The overall scenario for my app is described here:
General DB Design
Datasets are presented in the literature on ASP.NET 2.0 as being a representation of SQL Server tables, with relationships, in memory, in a tool set that includes TableAdapters (DataAdapters, at the DataSet level only, in ASP.NET 1.x) and relationships (which again can offer referential integrity). Their purpose (again from the literature, and this is my interpretation) is to provide an "intelligent" caching layer. TableAdapters also (for me) provide an "interface" mechanism between code and stored procedures. For me, this means that the SQL commands can be encapsulated, and that the application writing can focus on business logic. TableAdapters also automagically generate update, delete and insert commands, which is an unqualified plus for me, not being that familiar with SQL.
The I/O requirements for my app are mostly 1) present a selection of rows in a Gridview, and 2) insert rows back into the table. In the first release there won't be a lot of need for unions, joins, distincts and so on ("and so on" = "I don't know this stuff very well"). However, I do want to allow for complex operations on the DB in the future...that was the deciding reason to adopt the principle of "relational" over "xml" for the control tables.
I've made two major assumptions here about what Microsoft is doing with Datasets. 1) They've anticipated the problems of referential integrity and "data processing" code maintenance, and 2) they think that there is some performance benefit to using cached datatables (which is a strong enough benefit to outweigh any lost performance due to the TableAdapter interface). I haven't been able to net-find anything about performance issues with TableAdapters...maybe they're too new, but I would think that would have come out.
Since (from the overal scenario description above) the app is going to serve "slices" of the overall SQL table set to groups of users, with lots of refreshing of the row set views (in the ASP.NET 2.0 Gridview UI control), using DataTables seemed like a natural fit. From an ease of use standpoint, being a relative newbie to this type of coding, it's an attractive choice.
Going back to performance, one point I haven't validated one way or the other is whether I could get the caching provided by the DataTable/TableAdapter approach through built in, internal features of SQL Server. I'm assuming the DB engine is doing a lot of intelligent internal caching and indexing based on "what the users are asking for", so there might be some redundancy in using DataTables. On the other hand, since DataTables and TableAdapters are very closely integrated with SQL Server 2005, I'm assuming that MS has anticipated that and offered DataTables etc. as a genuine additional benefit on top of internal SQL Server caching.
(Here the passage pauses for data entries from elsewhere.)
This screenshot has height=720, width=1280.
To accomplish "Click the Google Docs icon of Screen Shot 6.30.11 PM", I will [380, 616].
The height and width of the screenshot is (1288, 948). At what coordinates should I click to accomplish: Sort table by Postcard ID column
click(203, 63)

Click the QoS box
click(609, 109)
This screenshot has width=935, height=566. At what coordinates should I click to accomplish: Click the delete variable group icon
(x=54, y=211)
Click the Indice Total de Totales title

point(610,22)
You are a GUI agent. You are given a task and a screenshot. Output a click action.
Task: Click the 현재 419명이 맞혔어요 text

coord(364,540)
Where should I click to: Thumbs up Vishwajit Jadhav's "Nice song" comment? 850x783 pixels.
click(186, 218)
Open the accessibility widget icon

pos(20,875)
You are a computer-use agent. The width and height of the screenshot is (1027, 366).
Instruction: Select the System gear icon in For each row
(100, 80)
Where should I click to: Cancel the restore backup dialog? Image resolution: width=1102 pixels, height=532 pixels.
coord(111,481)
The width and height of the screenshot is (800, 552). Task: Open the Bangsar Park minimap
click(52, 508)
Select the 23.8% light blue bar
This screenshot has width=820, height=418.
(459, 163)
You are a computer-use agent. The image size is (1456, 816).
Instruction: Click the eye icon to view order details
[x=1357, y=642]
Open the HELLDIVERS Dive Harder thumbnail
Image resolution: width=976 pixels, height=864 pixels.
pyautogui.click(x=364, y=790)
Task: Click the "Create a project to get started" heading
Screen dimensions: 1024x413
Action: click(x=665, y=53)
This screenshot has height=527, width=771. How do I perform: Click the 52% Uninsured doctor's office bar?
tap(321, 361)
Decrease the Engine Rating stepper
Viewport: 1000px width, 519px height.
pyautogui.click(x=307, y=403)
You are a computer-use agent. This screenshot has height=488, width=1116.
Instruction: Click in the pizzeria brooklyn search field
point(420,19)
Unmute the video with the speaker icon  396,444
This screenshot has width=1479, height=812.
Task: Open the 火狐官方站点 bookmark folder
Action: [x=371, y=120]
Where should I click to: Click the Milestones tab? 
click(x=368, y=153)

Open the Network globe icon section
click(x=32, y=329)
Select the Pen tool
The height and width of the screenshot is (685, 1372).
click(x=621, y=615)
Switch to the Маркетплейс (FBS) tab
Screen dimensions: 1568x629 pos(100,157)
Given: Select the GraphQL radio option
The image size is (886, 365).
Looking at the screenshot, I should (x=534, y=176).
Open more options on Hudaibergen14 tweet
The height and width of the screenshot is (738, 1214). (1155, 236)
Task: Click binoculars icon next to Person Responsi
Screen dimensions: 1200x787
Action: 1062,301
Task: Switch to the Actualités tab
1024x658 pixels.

There are lots of reasons to question Microsoft technology, and plenty of examples of MS products that have issues, but MS put a whole lot of work into the DataTable/TableAdapter/SQL Server techonology (and I'm sure I've barely scratched the surface in terms of using it), and they know they're competing head to head with JSEE + every other DB on the planet. I assume they tried to make it work as well as they could.
So, when an internet distributed app requires HTML,
JS, CSS,
VB or C-something, XML, SQL, and what-did-I-leave-out, for a non-professional programmer like myself, datasets (meaning DataTables etc.) and the integration they provide look like a pretty good deal.